Simple. We can set the metric of all transit links on an “overloaded” router to 0xffff in its Router LSAs. This will result in the router not being included as a transit node in the SPF tree.  Stub links can still be advertised with their normal metrics so that they are reachable even when the router is “overloaded”.  Thus this point against OSPF is also not valid.

Finally we come to the scalability and the convergence part. This one is slightly tricky and is not so easy. I wrote a few posts around 4 years back discussing this here and here. You might want to read these.

IMO one of the big reasons why most big providers use (or have used) IS-IS is because way back in 90s Cisco OSPF implementation was a disaster. The first big ISPs (UUnet, MCI) came to them and said “we want to build big infrastructures, should we use OSPF?” and Cisco basically said “No, thats not a good idea, use IS-IS instead”. Dave Katz in Cisco had recently rewritten Cisco’s IS-IS implementation as a side effect of implementing NetWare Link Services Protocol – NLSP (basically IS-IS for Novel IPX) so Cisco was quite confident of its IS-IS implementation. The operators thus picked up IS-IS and continue using it even today as there is really no real difference between IS-IS and OSPF, so no motivation to move from one to the other.

IS-IS was also an advantage in the early days as a router vendor because it was an “open proprietary spec”.  It was out there, and published, but unless you had some background in OSI you didn’t know much about it and the spec was scary and weird.  This wasn’t on purpose, but it was handy.
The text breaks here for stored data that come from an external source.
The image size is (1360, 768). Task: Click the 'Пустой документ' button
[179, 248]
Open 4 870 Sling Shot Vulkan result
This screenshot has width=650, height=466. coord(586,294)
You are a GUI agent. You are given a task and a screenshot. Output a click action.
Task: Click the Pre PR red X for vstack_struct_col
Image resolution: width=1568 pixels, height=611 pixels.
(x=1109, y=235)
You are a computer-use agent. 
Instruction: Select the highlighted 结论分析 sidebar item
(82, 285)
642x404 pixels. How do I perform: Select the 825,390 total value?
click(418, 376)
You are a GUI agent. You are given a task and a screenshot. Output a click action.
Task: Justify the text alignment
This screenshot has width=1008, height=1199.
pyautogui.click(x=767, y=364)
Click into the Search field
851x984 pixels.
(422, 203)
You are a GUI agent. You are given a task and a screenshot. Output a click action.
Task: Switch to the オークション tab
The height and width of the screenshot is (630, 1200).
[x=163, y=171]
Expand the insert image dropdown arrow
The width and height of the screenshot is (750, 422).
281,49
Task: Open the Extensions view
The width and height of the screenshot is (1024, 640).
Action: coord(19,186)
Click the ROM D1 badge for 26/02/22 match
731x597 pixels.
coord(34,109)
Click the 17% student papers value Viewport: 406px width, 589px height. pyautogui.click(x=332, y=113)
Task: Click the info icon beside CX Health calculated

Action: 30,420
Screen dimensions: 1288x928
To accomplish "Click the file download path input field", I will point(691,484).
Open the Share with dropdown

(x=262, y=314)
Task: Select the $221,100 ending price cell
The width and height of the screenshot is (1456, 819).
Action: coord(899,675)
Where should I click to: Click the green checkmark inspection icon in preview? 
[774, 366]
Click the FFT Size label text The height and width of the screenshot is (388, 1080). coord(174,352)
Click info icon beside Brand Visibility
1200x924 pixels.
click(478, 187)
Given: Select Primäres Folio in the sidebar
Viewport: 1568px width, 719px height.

It was also nice in the IETF because IS-IS was viewed, at least at the time, as the poor cousin of OSPF and so nobody really cared that much other than the handful of folks that were doing the work.  This made the extension of IS-IS a lot easier and a lot less political than OSPF.  In fact i have heard about a t-shirt which said “IS – IS = 0” that was distributed in one of the IETF meetings long time ago! Things however have changed and IS-IS is considered at par with OSPF today and both the working groups are quite active in the IETF.

There was one real technical advantage to IS-IS in common deployment scenarios of that day as well.  Back then, it was popular to build full meshes of ATM or Frame Relay as the Layer 2 topology for large backbones, because of the perception that healing faults at L2 would happen faster and cleaner than letting the IP routing protocols take care of it (arguably true at the time).  Full mesh topologies are the worst possible topologies for standard flooding protocols (IS-IS and OSPF both) and the cost of topology changes was huge.  However, IS-IS lent itself to the “mesh group” hack by which you could manually prune the flooding topology to be a subset of the links.  OSPF doesn’t easily allow this because of details about the flooding model it uses.  Cisco apparently did implement a hack to get around this problem, but its probably more gross than the IS-IS “mesh groups” hack!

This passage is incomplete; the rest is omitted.